Fig. 3

DNA-protein interaction in nuclear extracts of ER+ MCF-7 cells in the presence of oligonucleotide carrying palindromic ERE as determined by EMSA. MCF-7 cells were grown in 25 ml of DMEM complete medium (designated as C; DMEM supplemented with 10% FBS, 2.8 µM hydrocortisone, 1 µg/ml insulin, and 12.5 ng/ml of EGF) in 150-mm tissue culture dishes. After 24 hr the medium was replaced with either rich medium (A, lanes 1–4) or with medium containing stripped serum (DCC; DMEM without phenol red, supplemented with 10% dextran-coated charcoal-treated FBS, Hyclone; B, lanes 5–8). The E2 level in this treated serum is lower than 10⁻¹² M. The cells were cultured in DCC medium for an additional 72 hr. Nuclear extracts were made from these cells (40) and DNA-protein complex formation was studied by EMSA under binding conditions described by Kumar and Chambon (24).

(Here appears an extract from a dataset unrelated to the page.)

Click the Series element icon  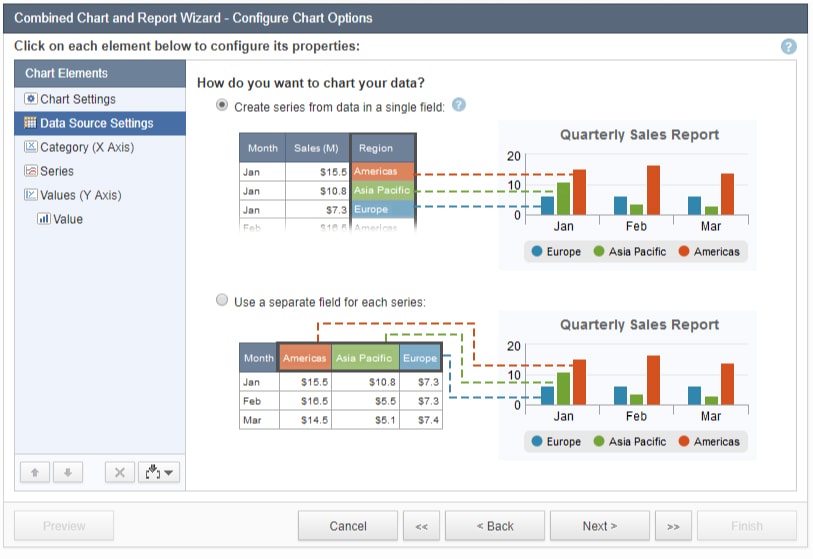pos(30,171)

The reaction mixture in 10 µl contained the indicated amounts of proteins and ³²P-labeled double-stranded oligonucleotide (30,000 cpm, 1 ng) and was incubated at room temperature for 30 min. The reaction was terminated by addition of loading dye. The DNA-protein complex was identified as a retarded radioactive band in the nondenaturing PAGE (6%) system as described previously (41,42). ER-ERE complex and free ³²P-labeled probe are indicated by arrows.